Behavioral/Systems/Cognitive
Temporal-Pattern Decoding in Electric Fish
Bruce A. Carlson
(see pages 9417–9428)
The temporal pattern of neuronal spikes can code both temporal and nontemporal information. A key question in neural computation is how responses of postsynaptic neurons are shaped by the temporal pattern of their inputs. Electric fish offer a useful system in which to address this question, because they communicate via electrical pulse sequences with varying interpulse intervals that are relatively easy to reproduce in the lab. Carlson discovered that neurons in the posterior exterolateral nucleus (ELp) of the midbrain are selective for specific interpulse intervals (IPIs). Most ELp neurons responded to a range of IPIs and could be classified as high-pass, low-pass, or band-pass depending on whether their responses diminished for IPIs higher and/or lower than their best IPI. In each group, responses of some neurons varied depending on whether IPIs were increasing or decreasing in a sequence of pulses. Collectively, these properties made different classes of neurons differentially suited for detecting different classes of communication signals.

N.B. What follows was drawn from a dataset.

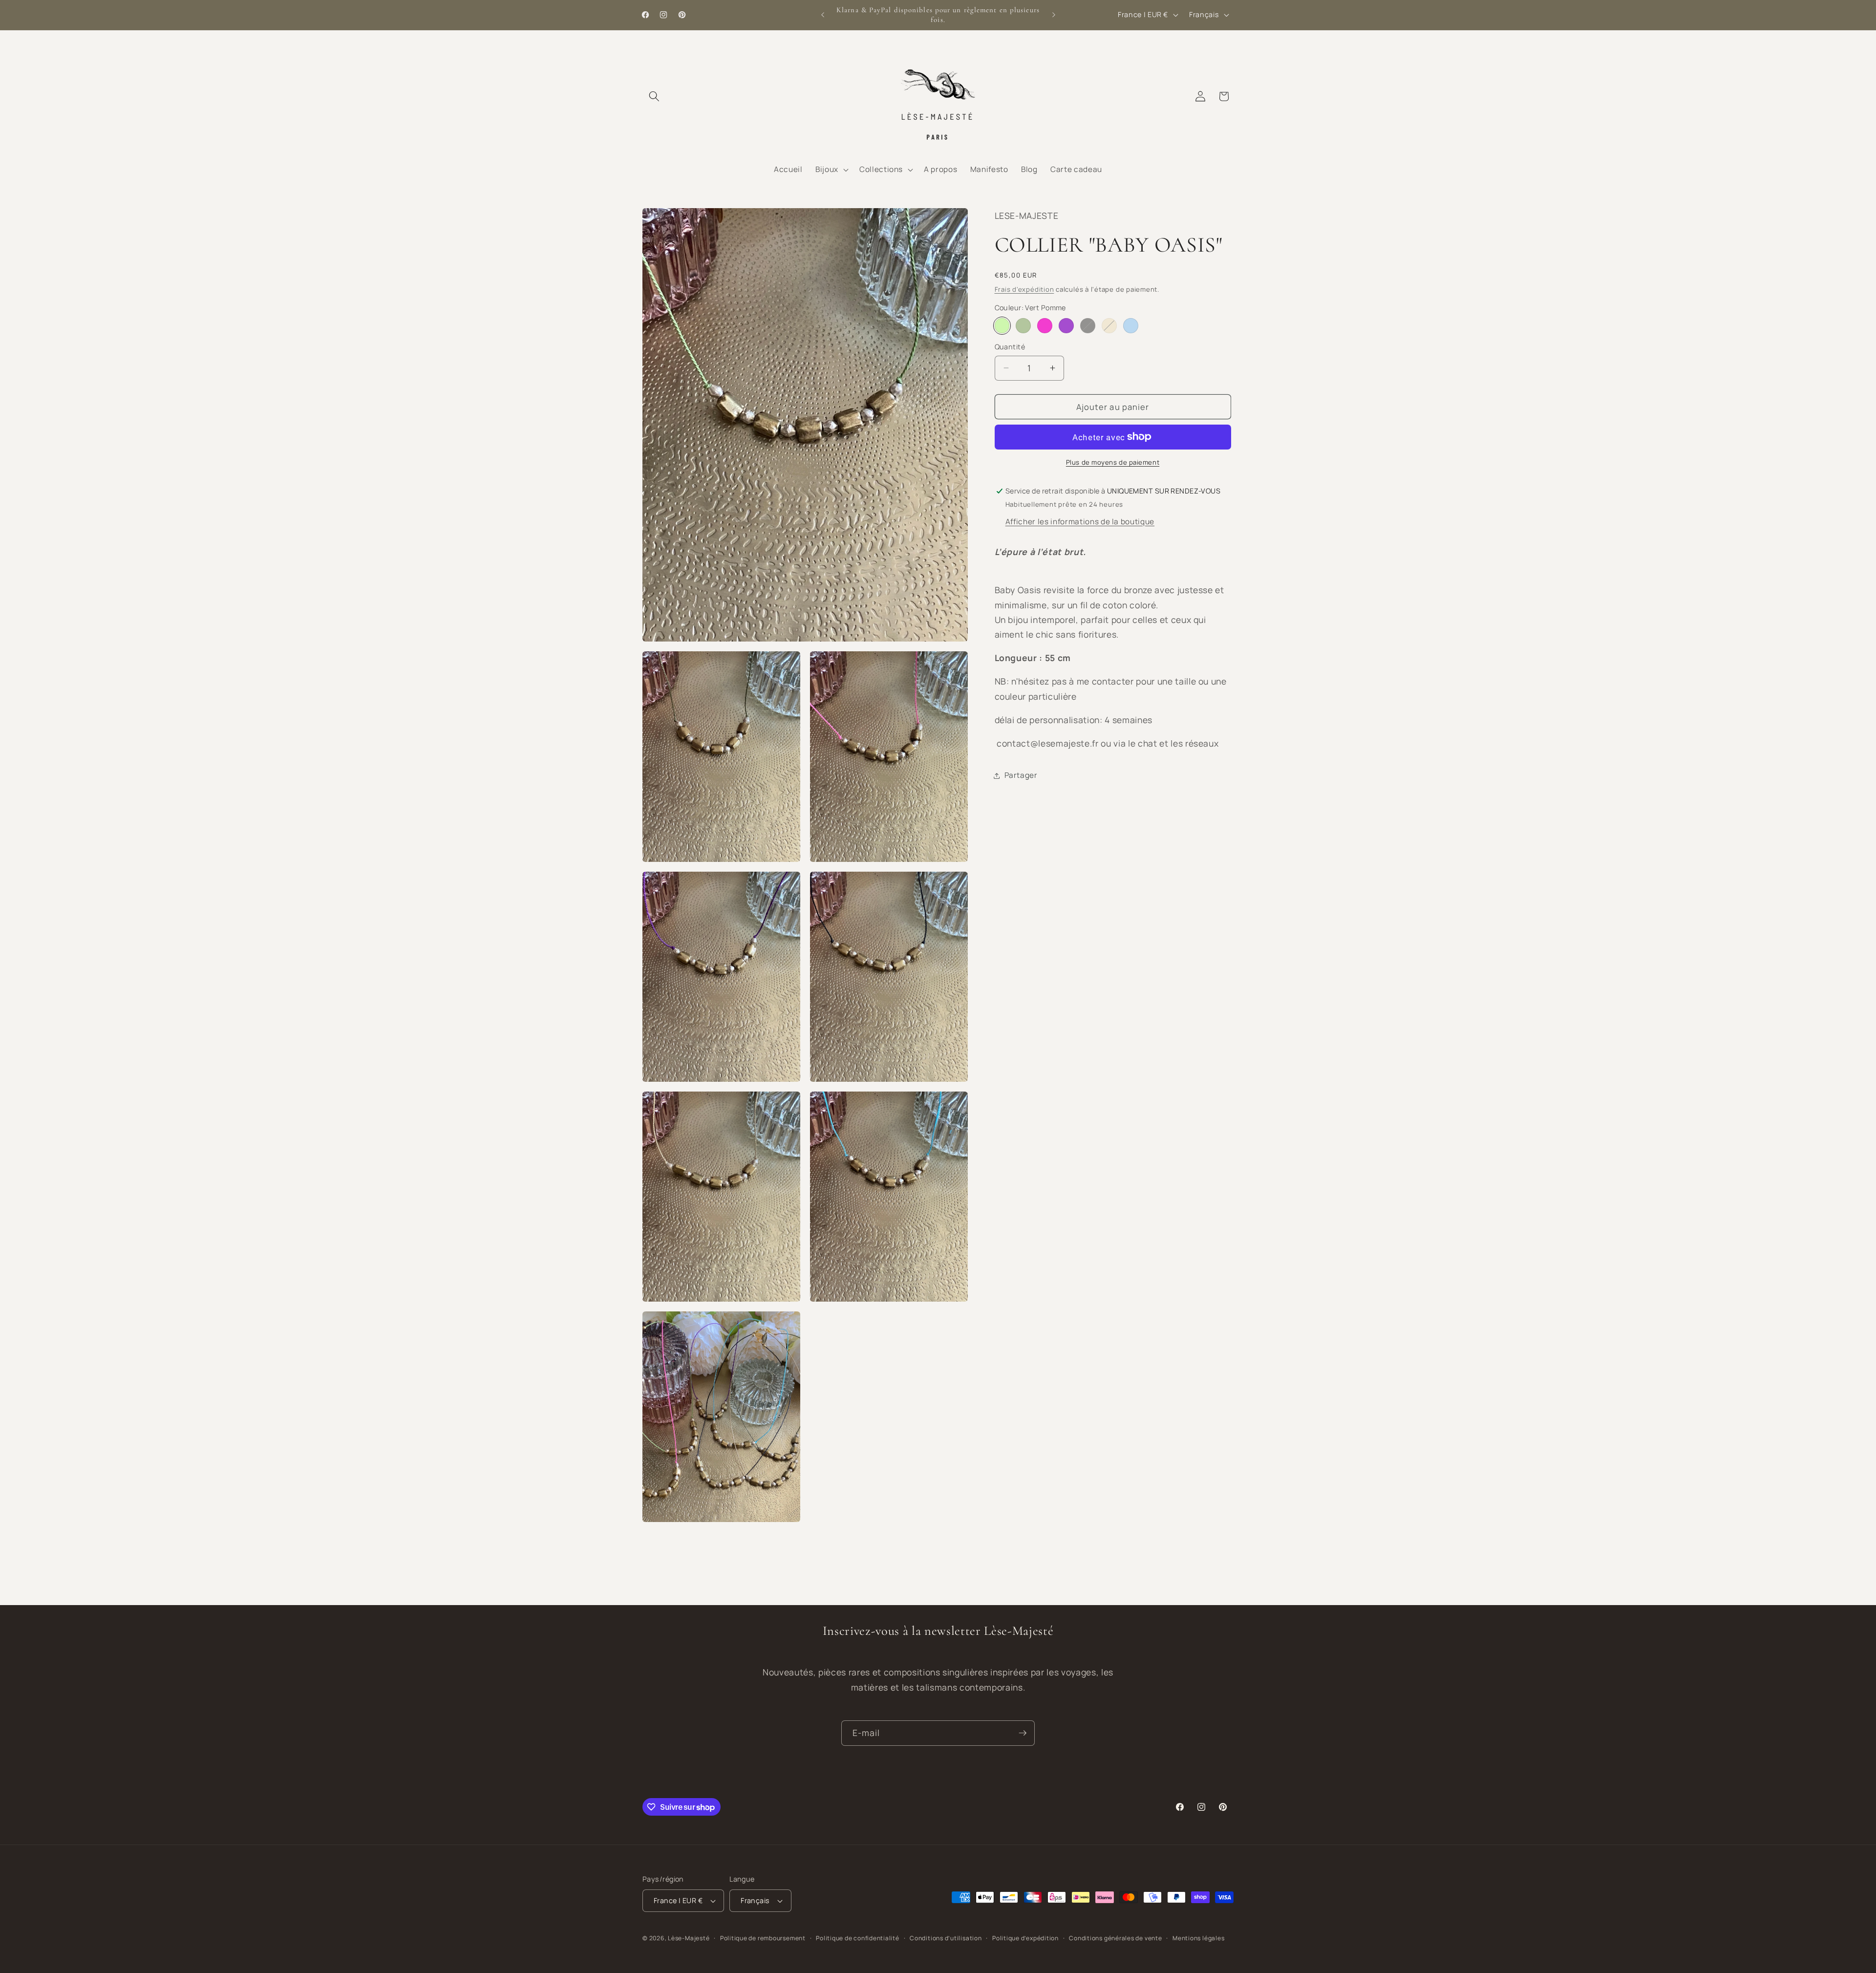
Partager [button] (1021, 775)
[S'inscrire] (1022, 1733)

Mormyrid electric fish, Brienomyrus brachyistius, communicate by producing electrical pulses with different patterns of interpulse intervals. Neurons in the midbrain are tuned to different intervals, and might be specialized to detect different categories of communication. See the article by Carlson et al. for details.
Neurobiology of Disease
Thyroid Hormone Transporters in Mouse Neurons
Eva K. Wirth, Stephan Roth, Cristiane Blechschmidt, Sabine M. Hölter, Lore Becker, et al.
(see pages 9439–9449)
The thyroid hormone 3′,3,5-triiodothyronine (T3) regulates transcription of genes that control all stages of brain development, from neuronal and glial proliferation to synaptogenesis and myelination. To exert these effects, T3 must be transported across plasma membranes and into cell nuclei where it binds to its receptors. The primary T3 transporter in neurons is monocarboxylate transporter 8 (MCT8), and the importance of this transporter is revealed by the fact that its mutation causes Allan–Herndon–Dudley syndrome, characterized by profound mental retardation, severe motor defects, and abnormally high plasma levels of T3. Surprisingly, mice lacking Mct8 show no overt behavioral abnormalities, although T3 levels are elevated. Wirth et al. performed extensive analyses and found no anatomical or motor defects, but mutant mice exhibited decreased anxiety-like behaviors, thermal hypersensitivity, and grooming. They report that in developing mice, unlike in human fetuses, an additional T3 transporter, L-type amino acid transporter 2, is expressed in neurons and may compensate for the loss of Mct8.